If you’d told me several years ago that I was going to start my own business, I’d have laughed at you. Then I’d perhaps have chided you for confusing me with someone else. Business? Me? No, no, I was an art major (and then an English major). Going into business held zero appeal. I was content to work for someone else, be one of the creative cogs in the company machine.

Trouble was, I found myself looking for creative cog work in 2001-2002; the bubble had burst, the economy was floundering, and what few jobs were out there had herds of applicants stampeding over each other to get them. I would interview for job after job and end up runner-up out of 200 applicants more times than not. After hearing “you were in it all the way until the end, but we decided to go with the other guy” one too many times, frustration gave way to discouragement. Which was threatening to give way to desperation and a thrilling career asking people if they wanted fries with that.

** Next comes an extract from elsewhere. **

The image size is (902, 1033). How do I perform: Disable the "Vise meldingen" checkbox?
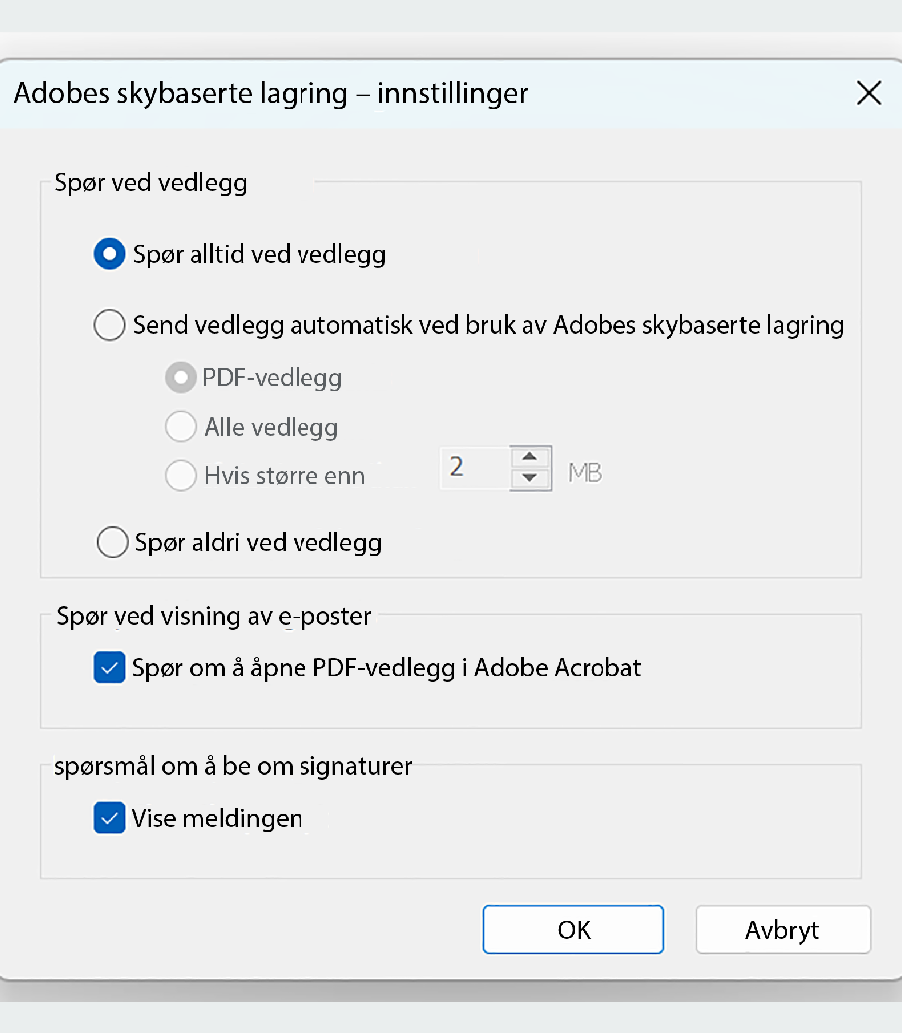(109, 818)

Strange thing about desperation—it sometimes inspires people to completely different ways of thinking. Clearly people and companies needed my skills, there just weren’t enough with the budget or workload for full-time positions. The obvious course would’ve been to start looking for work outside my field, but I was stubborn. If corporate America wouldn’t hire me, then I’d do it myself. It had never occurred to me before that to open a business, but how hard could it be? All kinds of people did it, right?

And with that impulsive (and rather naïve) thought, I had completely changed my mindset. No longer was my problem, “I need a job”; now it was, “I need clients.” Just a subtle shift in language and I was off on a completely new road to the unknown. I read up on what one needed to do to be self-employed, got myself a business license and the appropriate tax documents, whipped up a Website, and before I knew it I was a businessman.

Then the anxiety set in. Did I really want to be an accountant, administrator, marketer, salesman, secretary, et.al., as well as the creative guy? If I worked for someone else, I could just be Creative Guy and let those three-piece-suit-types handle the money stuff. I hate money stuff. I hate sales! Could I even do this?

But as time went on, and as I picked up new clients and had old clients come back with new projects, I found that some of the money stuff takes care of itself and the rest of it, well, it isn’t so hard (it’s a nuisance, to be sure, but not that hard). And the benefits of working for myself turned out to be pretty sweet. On balance it suits me very well.

John Lennon once said, “life is what happens to you while you’re busy making other plans.” I might amend that with, “...if you let it.” If I’d thought about my situation with more practicality and safety in mind rather than impulsive stubbornness, I likely would have never opened up shop. After all, abandoning the familiar to jump headfirst into the unknown, even when the familiar is soul-crushingly frustrating, is a scary prospect.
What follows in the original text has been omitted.